12 tahun sudah berlalu, jejak pekerjaan para bandit ekonomi masih sangat terasa ketika kita memperhatikan gejolak roda perekonomian negara tercinta ini. Makin jelas terasa pada masa pemerintahan kabinet kerja saat ini. Tanpa bermaksud untuk mencari kambing hitam atas berbagai masalah, terutama yang berkaitan dengan perekonomian domestik yang terjadi saat ini, rasanya, isi dan pembahasan dalam buku tersebut masih sangat relevan dengan kondisi Indonesia.
12 tahun sudah berlalu, jejak pekerjaan para bandit ekonomi masih sangat terasa ketika kita memperhatikan gejolak roda perekonomian negara tercinta ini. Makin jelas terasa pada masa pemerintahan kabinet kerja saat ini. Tanpa bermaksud untuk mencari kambing hitam atas berbagai masalah, terutama yang berkaitan dengan perekonomian domestik yang terjadi saat ini, rasanya, isi dan pembahasan dalam buku tersebut masih sangat relevan dengan kondisi Indonesia.
Baca lah .......
IQRA ......
Seperti juga ayat pertama yang diturunkan kepada Rasulullah Salallahu Allaihi wasSalam, bacalah .... agar kita mengerti dan berpikir. Agar kita mampu secara bersama-sama membangun bangsa dan negara ini sesuai dengan cita-cita para pejuang kemerdekaan.
***
Andaikata saja, kita mau berpikir terbuka dan kritis, maka buku Confession of an Economic Hit Man akan membawa dan membuat pembacanya mengerti bahwa korupsi-kolusi dan nepotisme yang biasa disingkat menjadi KKN yang terjadi dan dialami di negara-negara berkembang di kawasan Amerika Latin dan di Asia, termasuk Indonesia, sesungguhnya adalah strategi korporatokrasi (koalisi pemerintah, bank dan korporasi) USA. Data statistik yang sampai sekarang masih dipakai di Indonesia dan mungkin juga di seluruh dunia guna menggambarkan pertumbuhan ekonomi negara seperti produk domestik bruto, pendapatan per kapita, tingkat pertumbuhan dan lain lain adalah akal-akalan USA agar pemerintahan yang sudah dikuasainya terlena. Agar pemerintah negara tersebut berpikir dan berpendapat seolah negaranya bertumbuh kembang dengan baik, padahal sebetulnya pondasi ekonominya semakin hancur. Negara memang terlihat maju, pendapatan seolah meningkat pesat, tapi tingkat pertumbuhan dan perkembangan ekonomi tersebut tidak merata. Hanya segelintir masyarakat yang menikmatinya, terutama golongan yang dikategorikan elite negeri dan kroninya.
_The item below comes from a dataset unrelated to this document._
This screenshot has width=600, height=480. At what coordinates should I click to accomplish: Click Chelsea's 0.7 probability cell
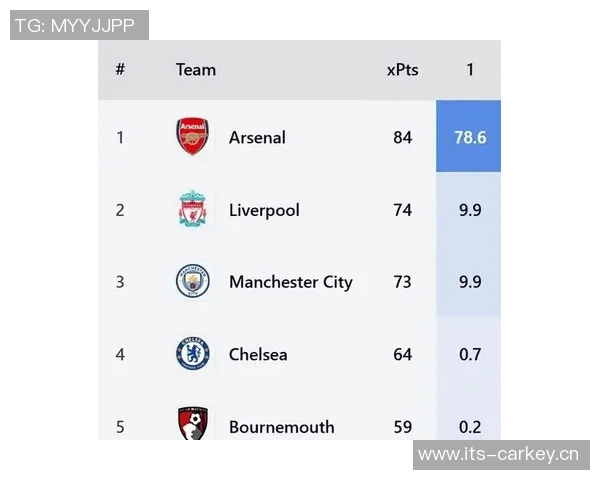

John Perkins, mengakui pengalamannya dalam bekerja sebagai seorang pelayan kepentingan korporatokrasi Amerika Serikat, memberikan andil yang cukup besar sebagai penyebab terjadinya beberapa peristiwa dramatis dalam sejarah, seperti kejatuhan Shah Iran, kematian presiden Panama Omar Torrijos dan invasi Amerika ke Panama & Irak atas dasar keinginan Amerika Serikat memonopoli ekonomi-politik global.
John Perkins sendiri adalah seorang pria keturunan Inggris yang berpaham calvinis dan sudah mulai direkrut sebagai seorang Economic Hit Man-EHM oleh Badan Keamanan Nasional (National Security Agency, NSA), institusi terbesar Amerika Serikat, sejak dia masih kuliah di jurusan ekonomi bisnis sekitar akhir tahun 1960-an. Pada dasarnya, hanya orang-orang terbaik dan dipilih secara acak yang direkrut sebagai anggota EHM.
Pada dasarnya apa yang dilatih dan EHM kerjakan adalah untuk membangun imperium Amerika Serikat di berbagai belahan dunia terutama di negara-negara berkembang yang kaya dengan sumber daya alam. Membawa, merekayasa situasi dimana berbagai sumberdaya (dunia) sebisa mungkin keluar dan mengalir deras menuju negara Amerika Serikat melalui manipulasi ekonomi, kecurangan, penipuan, bujukan agar Negara yang dibidik bersedia mengambil hutang raksasa yang ditawarkan sehingga hal tersebut di kemudian hari menjadi instrument politis untuk mengintervensi dan mengintimidasi Negara tersebut.
Atas penugasan dari MAIN, sebuah konsultan independen usa, sebagai kamuflase bahwa sebetulnya penulis adalah orang yang ditunjuk oleh national security agency-nsa untuk membentuk korporatokrasi Amerika di negara-negara berkembang. Tugas pertama John Perkins adalah menghitung proyeksi ekonomi investasi sebuah negara berkembang, misalnya Indonesia yang kaya minyak dan pada waktu itu negara tersebut perlu diselamatkan dari paham komunisme.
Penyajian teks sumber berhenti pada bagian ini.